:: Reading passage

Everyone in a startup should think of themselves as a permanent apprentice, regardless of their experience. If you’re doing it right you’re solving an old problem in a bold, new way and it’s therefore your first rodeo.

I once had a boss who exclaimed, “I am the managing director of Product, goddamit!” When the UX team told her that her last feature wasn’t testing well. After that outburst she was the soon-to-be-fired-Managing Director of Product.

2. Give all you can – the rest is just ego.

Your job is to make everyone feel a sense of ownership, pride and progress. That comes crashing down when you steal credit or withhold praise.

3. Everyone who’s in the office should be in the zone. Everyone else should leave.

Work late when you need to – not just to look busy. Someone who isn’t sleep-deprived or family deprived, or day-spent-hiking deprived has more insight, focus, perspective, and passion for their work. The optimal use of an hour is more important than the most hours. Investment banking associates work long hours to demonstrate obedience, startups work long hours to build something that is important and time sensitive.

4. Everything you know is an assumption that you must be willing to test.

If you’re not comfortable with that – then you’re in the wrong field.

5. If something is taking too long – abandon it.

After years of hitting product walls, and occasionally breaking through them I think all delays can be attributed to three things: a lack of team alignment, poorly measured technical complexity and inability to climb out of a rabbit hole that should have never been dug.

Pick a time-box, stick to it or get out.

6. Go in with a willingness to leave.

Anger and disenchantment are the lethal cancers that destroy startups where everything else is working well. Once you feel that way you should quit.

7. Once you don’t want to solve a problem over a coffee you should quit.

This is one of those litmus tests that I wish I had known at the outset. If you can’t bear to sit across from the person you need to solve a problem with, then you should quit. If you can’t build enough rapport to get unstuck, then you’ll stay stuck.

The inverse of this is an organization where everyone is looking out for each other and building something important. That is the most thrilling, fulfilling sense of forward momentum you can ever experience. Hope this helps!

::::
:: Provided data

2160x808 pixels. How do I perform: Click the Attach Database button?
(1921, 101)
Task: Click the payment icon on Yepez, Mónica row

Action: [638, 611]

::::

**Problem description**
Reproduce the passage of the startup advice text from "If you’re not" to "willingness to leave.". The material was drawn from a separate source.

**Task solution**
If you’re not comfortable with that – then you’re in the wrong field.

5. If something is taking too long – abandon it.

After years of hitting product walls, and occasionally breaking through them I think all delays can be attributed to three things: a lack of team alignment, poorly measured technical complexity and inability to climb out of a rabbit hole that should have never been dug.

Pick a time-box, stick to it or get out.

6. Go in with a willingness to leave.